Problem
Scan the records below for the word "point". Copy each line where it appears.

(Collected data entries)
____
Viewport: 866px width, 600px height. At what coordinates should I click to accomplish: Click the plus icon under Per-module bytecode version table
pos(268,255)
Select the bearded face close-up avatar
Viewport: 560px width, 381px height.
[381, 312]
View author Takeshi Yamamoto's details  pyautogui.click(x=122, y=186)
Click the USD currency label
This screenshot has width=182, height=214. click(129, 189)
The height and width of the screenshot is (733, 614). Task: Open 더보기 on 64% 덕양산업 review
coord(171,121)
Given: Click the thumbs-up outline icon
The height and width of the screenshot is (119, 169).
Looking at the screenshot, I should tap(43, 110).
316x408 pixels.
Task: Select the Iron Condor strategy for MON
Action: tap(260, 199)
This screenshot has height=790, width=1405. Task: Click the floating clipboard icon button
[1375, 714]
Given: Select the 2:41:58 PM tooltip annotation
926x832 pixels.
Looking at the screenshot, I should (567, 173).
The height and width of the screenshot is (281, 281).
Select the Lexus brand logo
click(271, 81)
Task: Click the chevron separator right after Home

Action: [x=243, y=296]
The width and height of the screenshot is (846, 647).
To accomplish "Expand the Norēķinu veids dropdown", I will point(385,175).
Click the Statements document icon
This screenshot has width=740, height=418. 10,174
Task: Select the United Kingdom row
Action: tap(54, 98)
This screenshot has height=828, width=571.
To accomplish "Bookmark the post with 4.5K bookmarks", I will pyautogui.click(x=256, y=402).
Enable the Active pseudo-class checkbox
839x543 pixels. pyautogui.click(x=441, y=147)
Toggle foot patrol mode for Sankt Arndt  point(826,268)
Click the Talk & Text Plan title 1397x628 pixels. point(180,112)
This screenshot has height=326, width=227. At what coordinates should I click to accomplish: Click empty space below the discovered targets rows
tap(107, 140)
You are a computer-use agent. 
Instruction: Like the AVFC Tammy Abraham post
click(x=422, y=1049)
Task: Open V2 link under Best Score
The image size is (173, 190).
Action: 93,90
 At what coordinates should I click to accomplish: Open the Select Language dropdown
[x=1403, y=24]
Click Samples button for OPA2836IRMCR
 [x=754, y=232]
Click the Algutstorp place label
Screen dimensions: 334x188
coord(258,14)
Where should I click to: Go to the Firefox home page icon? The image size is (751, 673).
____
Solved problem
To accomplish "Expand the Norēķinu veids dropdown", I will point(385,175).
Toggle foot patrol mode for Sankt Arndt  point(826,268)
Click the Talk & Text Plan title 1397x628 pixels. point(180,112)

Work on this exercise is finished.